Angus strolled
down the street, stopping to look in all the different shop windows.
“There's a bakery, a butcher, a fishmonger, a grocers and a sweetie
shop. I don't see any honey shops here.” Angus's favorite food was
honey. At night he'd sit in his croft and stick his paw into the honey
pot, licking up every drop of sticky sweetness. “How am I going to buy
honey when I can't find a shop that sells it?”
Before he
crossed the street he saw one more shop. When he looked in the window,
he smiled. The bottom shelf held jar after jar of highland honey. “Oh
look. There's thistle honey, bluebell honey and heather honey. I love
heather honey.” He went inside. “I'd like a hundred jars of heather
honey.”
The sales clerk
looked up at Angus. “We don't have one hundred jars. We only have five
jars. I you want a hundred jars, you'll have to bring me a hundred bags
of heather bells.”
“I'll do that
then, if you'll make me the honey.” Angus left the shop and ran into the
hills.
Since it was
early autumn, they were covered with purple heather flowers. Angus went
to his croft and picked up some bags. He didn't have one hundred bags,
but he did have ten. He filled them with heather bells, brought them
back to his croft and dumped them into a big pile. All day long he did
this until he'd filled 100 bags.
As night came he
sat in his croft, surrounded by the pink, purple and white heather
bells. All of his furniture was hidden by the flowers. He couldn't even
find his kitchen or his honey pot, but he didn't mind. He knew he'd soon
have heather honey.
The next morning
he carried all the heather petals over to the shop, ten bags at a time.
As he dumped
them out, the sales clerk wondered what Angus was doing. Finally he
stopped him. “Angus, what are you doing?”
“I'm bringing
you heather, like you said. You can make heather honey for me now.”
Angus added, “Can't you?”
“Angus, you
silly bear, I don't need the flower petals. I need the bees that fly
around on them. It's the nectar they sip from the heather that makes the
honey, not the flowers themselves.”
Angus didn't
know what to do. “I can't catch one hundred bags of bees!”
“You have to
find a beehive. That's where the honey is. Go up to Rowbridge Hill and
ask auld Ben McFarlane. He'll help you, and take these petals with you.”
Angus bagged the
petals and carried them to Rowbridge Hill. He dropped them in a pile.
Ben McFarlane
saw him and walked over to him. “What's the matter, Angus?”
“I want some
heather honey. I thought if I picked the heather flowers that someone
could make me honey from them. Now I find out it's bees that make honey.
Sigh.”
“I can give you
some of mine, Angus.
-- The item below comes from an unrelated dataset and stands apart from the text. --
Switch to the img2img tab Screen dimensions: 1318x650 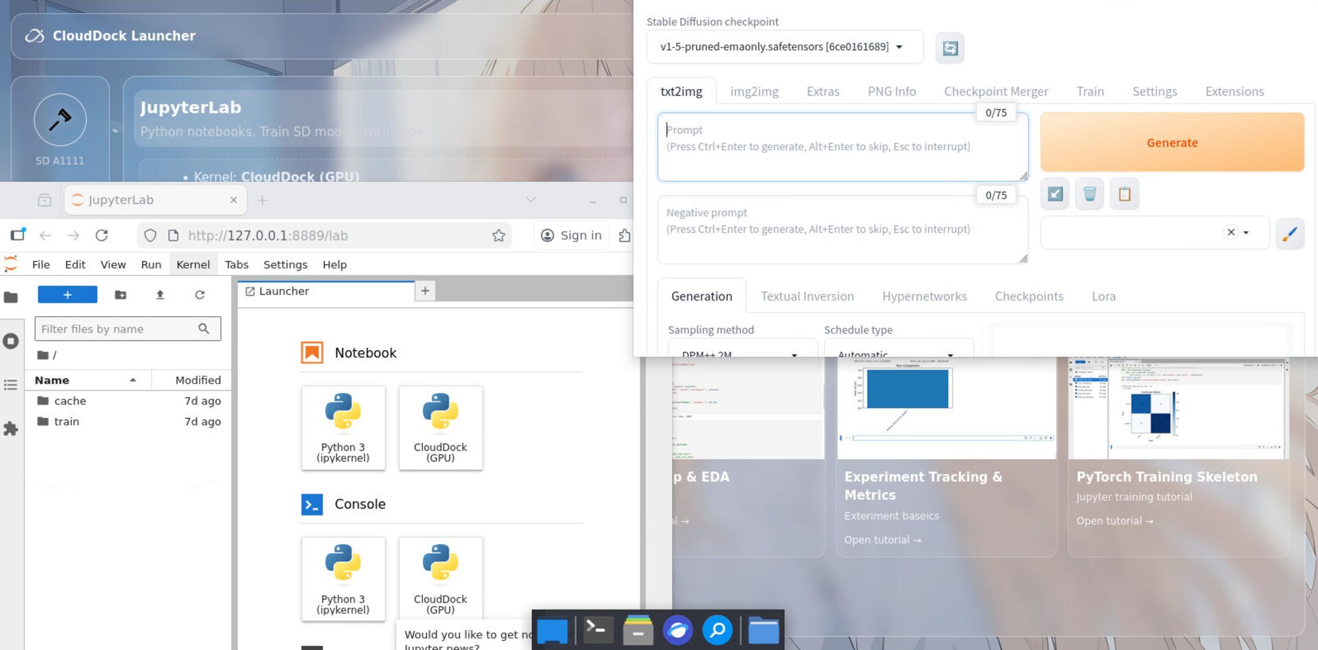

If you'll keep bringing these petals to me each
day, I'll give you a jar of honey every single morning. I've got a
perfume business going on the side. I need the petals.” Ben smiled at
the bear.
Every day Angus
picked heather bells and filled ten bags. He took them to Ben's house on
Rowbridge Hill. Ben gave Angus a jar of honey. Angus had all the honey
he wanted and Ben's perfume business blossomed into a profitable
business. Both of them were happy and both had what they wanted.